UNHCR this week completed the distribution of 3,000 emergency assistance packages for up to 18,000 people in the Hiraan region, which is under Al Shabaab control.
The pace of arrivals of Somali refugees in neighbouring Kenya’s Dadaab region has also slowed this month to 1,000-1,200 a day from 1,500 previously. But the overall health state of the latest arrivals, particularly the children, is worse than previously – reflecting the drought and hunger situations inside Somalia. The camps at Dadaab now house almost 500,000 people.
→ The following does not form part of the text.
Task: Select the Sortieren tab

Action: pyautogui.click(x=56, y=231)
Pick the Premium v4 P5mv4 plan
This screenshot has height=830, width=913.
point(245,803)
“Bucking the trend of the slowing outflow in the Horn of Africa, Yemen is seeing a sharp rise in the number of Somali refugees arriving on rickety boats across the Gulf of Aden. More than 3,700 Somali refugees have reached Yemen’s coast so far in August,” said UNHCR’s Edwards.
This marks an earlier than normal start to the traditional peak season for smugglers’ boats to arrive from Bossaso in northern Somalia, and is the highest monthly arrival rate so far this year. “The new arrivals tell our staff they fled Somalia because of the unstable security situation, severe drought, high food prices and lack of job opportunities,” Edwards noted.
It is testament to the refugees’ desperation that they have chosen to flee to Yemen, which is itself affected by serious unrest. They cross the Gulf of Aden on what are often unseaworthy and overcrowded boats. Many do not survive the dangerous crossing.
On Monday, two Somalis drowned when their boat capsized. Nonetheless, more Somalis are expected to arrive in Yemen in the coming months. Yemen hosts the second-largest population of Somali refugees in the region, with nearly 192,000. Some 15,000 of them have arrived since January.